Trust in the integrity of the electoral process depends on the electorate’s confidence that a proper chain of custody can be maintained over ballots, and that contested results can be audited, recounted, and confirmed. Even with those assurances, one can be excused for doubting the veracity of the results in problematic districts. What is essential is that we have a reasonable confidence that the overall process is fair and honest, and that the ultimate outcome reflects the will of the electorate.

What is essential is transparency. Unfortunately, transparency is precisely what’s lost when ephemeral software replaces paper ballots.

Consider the disputes that arise from something as seemingly simple as the handling of paper ballots, where the physical items can be counted, sealed into boxes, and observed as they move from one location to another and ultimately into secure storage from which they can be summoned for recounting should the need arise. Even this entirely observable and comprehensible process is subject to both deliberate and accidental corruption, as we discover again every election season.

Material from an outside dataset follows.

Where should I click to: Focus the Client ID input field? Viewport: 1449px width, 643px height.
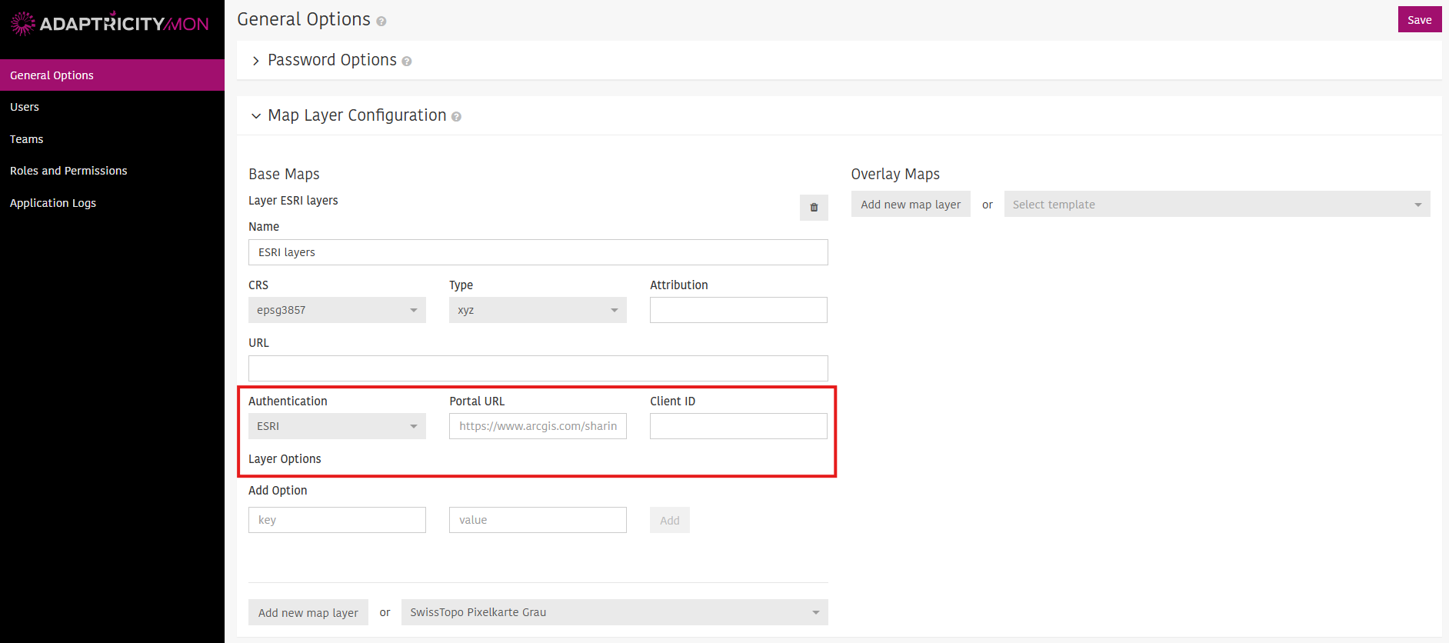click(x=738, y=426)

What does that process look like when voting is done by computer? It looks like binary word shifts and bitwise xoring, finite field multiplication and modulus operators and countless loops through increasingly scrambled cyphertexts. It looks like math, stuff that only a relative handful of software people (and we’re a notoriously geeky, math-enthused lot) can follow.

Those inclined to embrace conspiracy theories (and that includes virtually all of the mainstream media) have spent the last two years in a tizzy over the possibility that Russia subverted the 2016 election using YouTube and Facebook; a comprehensive investigation and its voluminous negative results are unlikely to quell their concerns.

Imagine if the claim were that a hostile foreign power such as Russia or China — or, if you’re a progressive, Israel — interfered with a computerized election. Imagine the complexity of the forensics, the difficulty of determining what went wrong, and the near impossibility of conveying the findings in a comprehensible way to a skeptical public. Any remotely plausible claim of a digitally hacked election would permanently taint the outcome in the public’s imagination; no amount of arcane expert opinion would convince the losing moiety of the election’s validity.


Most electoral changes that have, as their ostensible motive, improved efficiency and increased ballot access work against the integrity of the voting process. Early voting, extended voting hours and days, mail-in ballots, absentee voting, provisional ballots — all of these make it harder to secure ballots and maintain a clear chain of custody, and invite fraud and abuse. Widespread computerized voting will, if implemented, open the process to vote tampering and election rigging by means cryptic and obscure, and on a scale impossible with paper ballots.